Por @juanjo_ramos
Sigo asustado. Lo reconozco. Quizás es porque todavía andan recientes los años de Segunda B. Sé que la permanencia está en las manos del Tenerife, que depende de sí mismo y que los rivales (Osasuna, Recreativo y Racing) se cambiarían por nosotros. Sé que hace una semana nos veíamos salvados. En primera personal del plural, sí. Porque, como bien ha recalcado Suso Santana esta semana, la permanencia beneficia a todos: club, aficionados… y medios de comunicación. Pero el argumento que no me termina de convencer es el del Betis que viene a pasearse. Porque es verdad que la intensidad no puede ser la misma una vez ha conseguido el ascenso de forma matemática.
Incluso, con la semanita de fiesta y recepciones que lleva. Pero no veo a Pepe Mel tirando el partido del Heliodoro ni a Rubén Castro, canarión atravesado como demostró en 2004, perdiendo la oportunidad de hacer daño al eterno rival. Ni siquiera veo a Bruno, profesional exquisito, echándonos una mano.
Incluso aceptando la relajación bética como factor principal para el éxito, es evidente que me da yuyu que todo se haya puesto tan de cara durante esta segunda vuelta y no haya sido capaz el Tenerife de Agné de aprovecharlo. Repasando rápidamente se darán cuenta de las ocasiones en las que jugó en superioridad numérica y no ganó (Barcelona B y Alcorcón), otros rivales poco intensos que se encontró (Lugo), la visita a un Recreativo con bajas, sin cobrar y que perdía 0-1 en el minuto 3… Demasiadas oportunidades desaprovechadas. Demasiadas como para no pensar, al menos por un momento, que puede haber una más.
Iré al Heliodoro por tanto este domingo nada confiado en el resultado, pero con la fe que mantengo en un grupo de jugadores tan limitado en lo futbolístico como destacado en honradez y entrega. Eso debería ser suficiente para evitarnos el disgusto de tener que jugarnos la vida en Soria…
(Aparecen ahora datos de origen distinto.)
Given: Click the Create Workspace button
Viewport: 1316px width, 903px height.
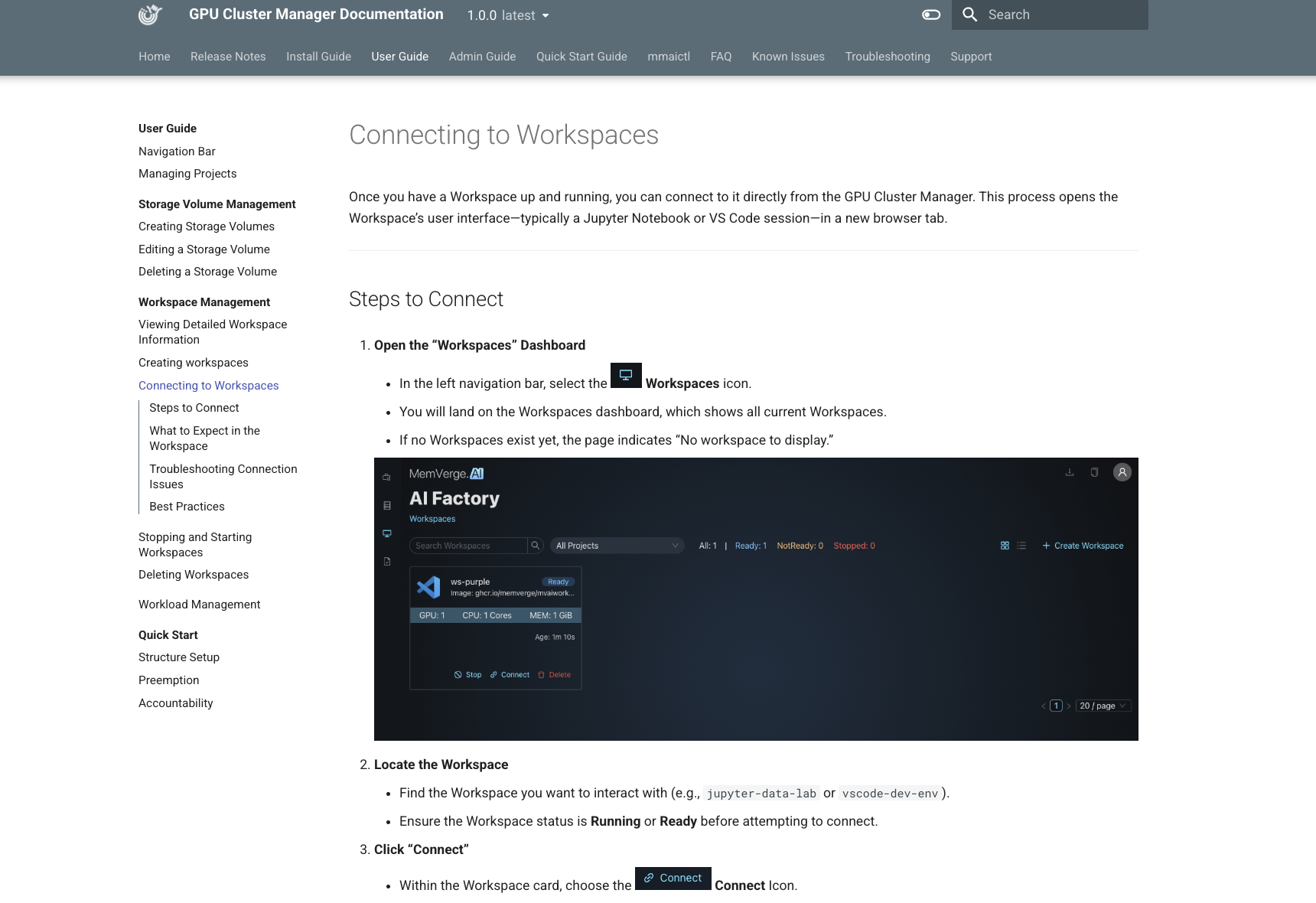Looking at the screenshot, I should coord(1083,546).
P.D. Algunos que torpedearon el proyecto desde agosto están ahora atemorizados. Saben que el riesgo es, en parte, responsabilidad suya. No hay que negar que la confección de la plantilla es el origen del mal. Pero tampoco que el ambiente de crispación de los primeros siete meses ayudó a reventar los cimientos. Esos que torpedearon el asunto se dan cuenta ahora de que se les fue la mano. Y que igual hasta su propio chiringuito puede irse al traste. Por nosotros y hasta por ellos, pobres inconscientes, lo sacaremos adelante. El Tenerife NO PUEDE descender.